:: Source excerpt ::

# Sound of Native American tongues



## Setwale_Charm

Can anybody suggest links to sound files or, even better, radio stations online which could give me an idea of the sound of Quechua, Aymara or Guarani?

 Thanks.


----------



## ronanpoirier

http://www.staff.uni-mainz.de/lustig/hisp/guarani.html

This site is in Guarani, Spanish, Portuguese and a language I can't recognize but I guess it's Germanic (Dutch maybe). There are some songs in Guarani if you scroll down where it says "Canciónes en Guarani". I didn't click on it to see if it really works because I don't have time right now.
Have fun


----------



## ronanpoirier

http://www.hollowear.com/gallery/guarani-audio.html

I didn't listen to it but I guess it's an audio file of a Guarani poem.


----------



## Staarkali

ronanpoirier said:


> This site is in Guarani, Spanish, Portuguese and a language I can't recognize but I guess it's Germanic (Dutch maybe).


The language is German, deutch means German in German.

Besides this website is a .de , it would be weird if they didn't present contents including their own language


----------



## Outsider

Another site with Guarani samples.


----------



## palomnik

for Quechua, check out this website from the University of Indiana:

http://languagelab.bh.indiana.edu/quechua.html

The lessons are designed to be used with a text but the explanation is pretty clear, and you can match it up with other study material.


----------

:::
:: Recorded data ::

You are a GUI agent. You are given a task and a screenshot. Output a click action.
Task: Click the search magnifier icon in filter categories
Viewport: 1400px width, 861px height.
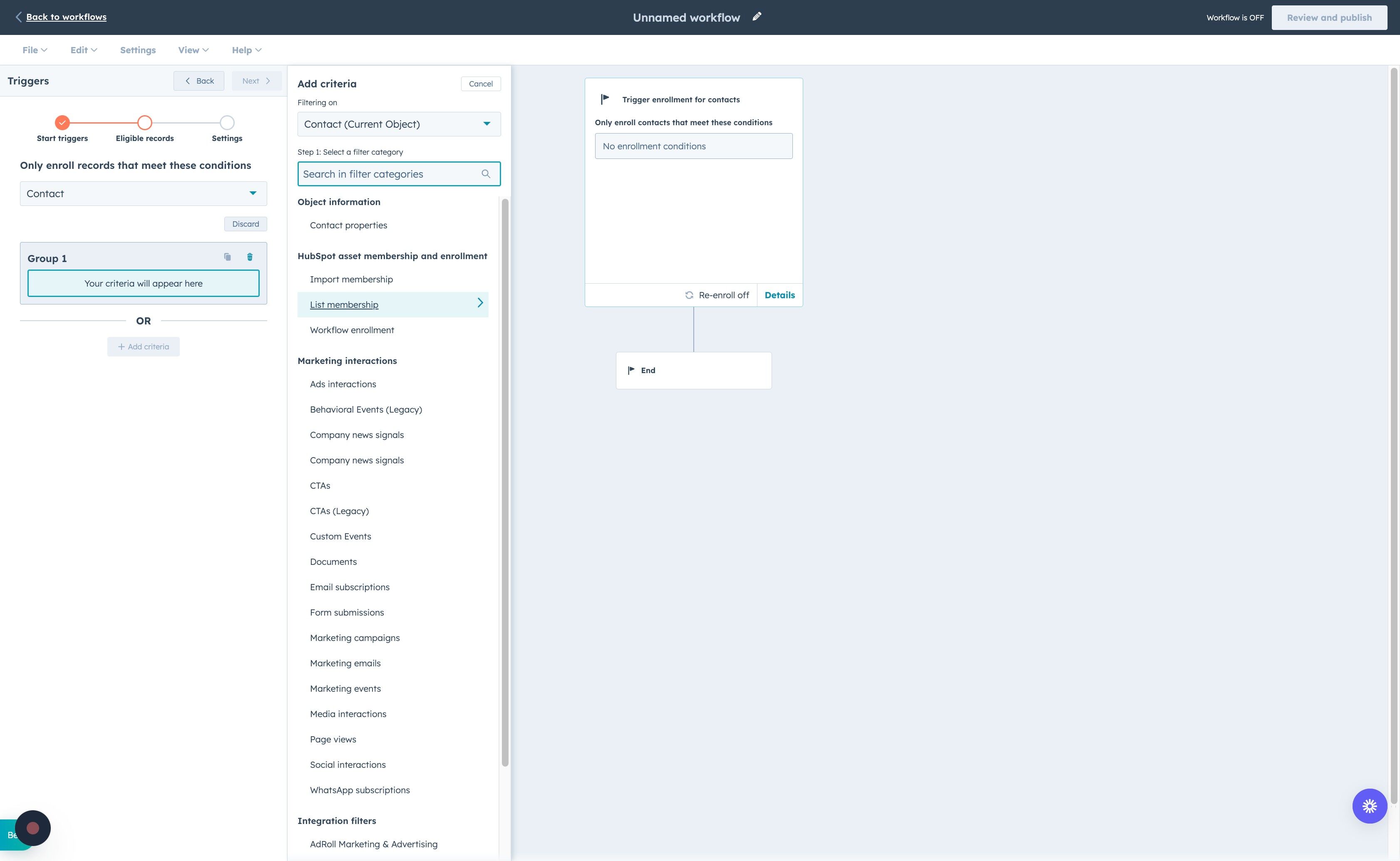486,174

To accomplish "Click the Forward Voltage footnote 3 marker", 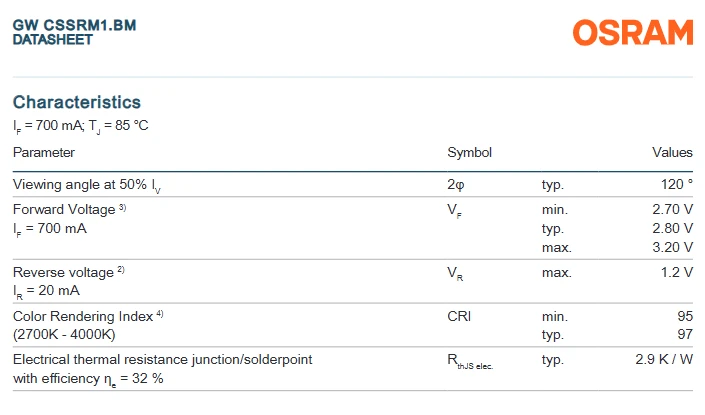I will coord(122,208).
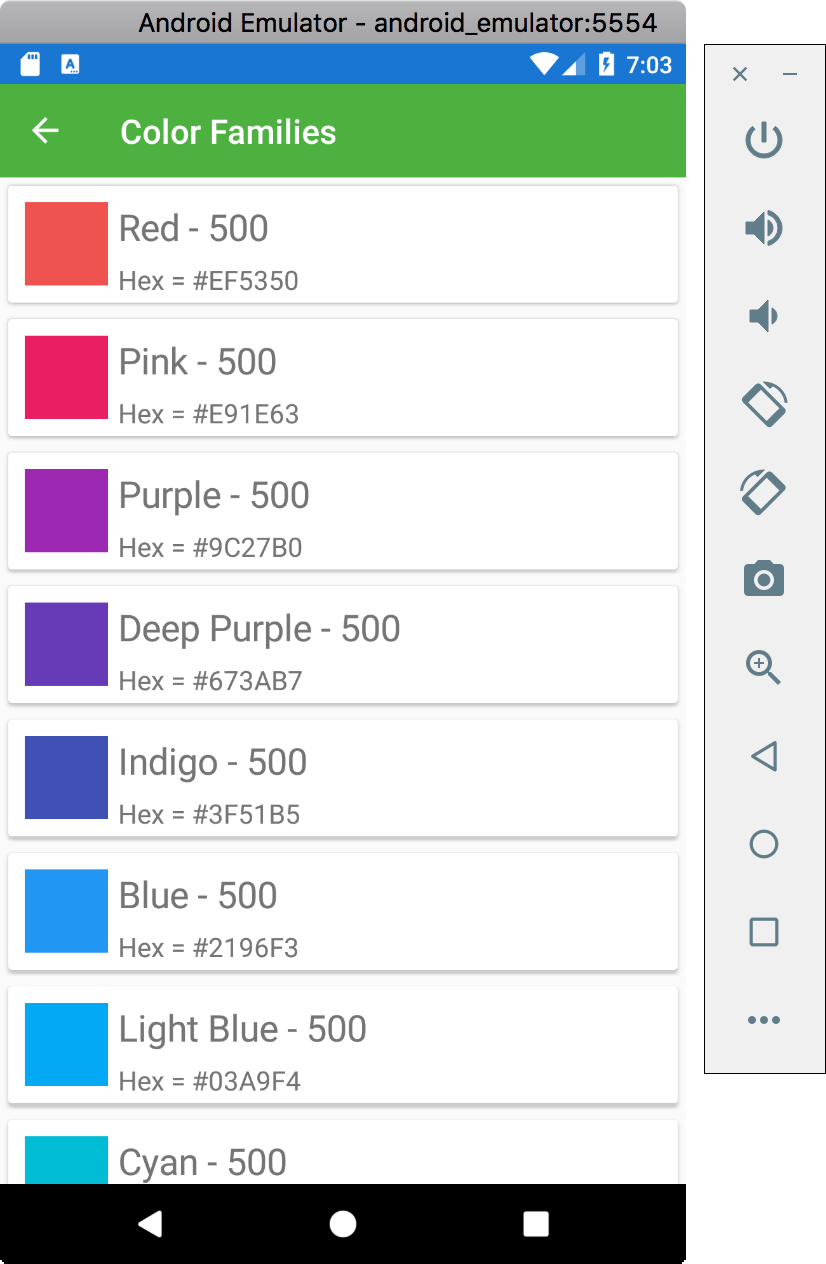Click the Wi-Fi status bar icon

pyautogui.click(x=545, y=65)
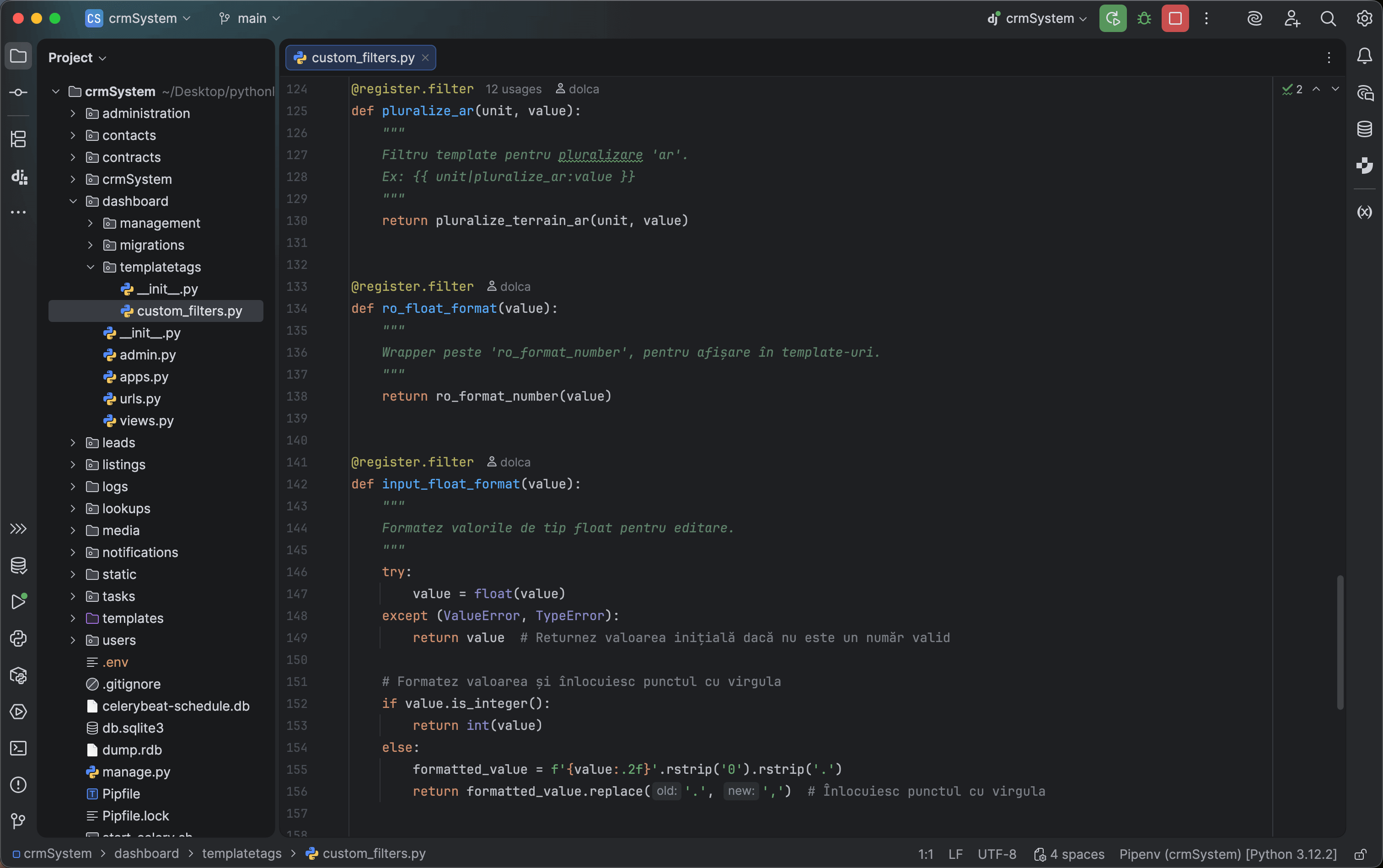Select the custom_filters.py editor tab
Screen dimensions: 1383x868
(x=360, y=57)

:::

* [Task requirements]: From the forum thread about hearing Native American languages, extract word for word the stretch from "Besides this website" through "with Guarani samples.".

* [Task output]:
Besides this website is a .de , it would be weird if they didn't present contents including their own language


----------



## Outsider

Another site with Guarani samples.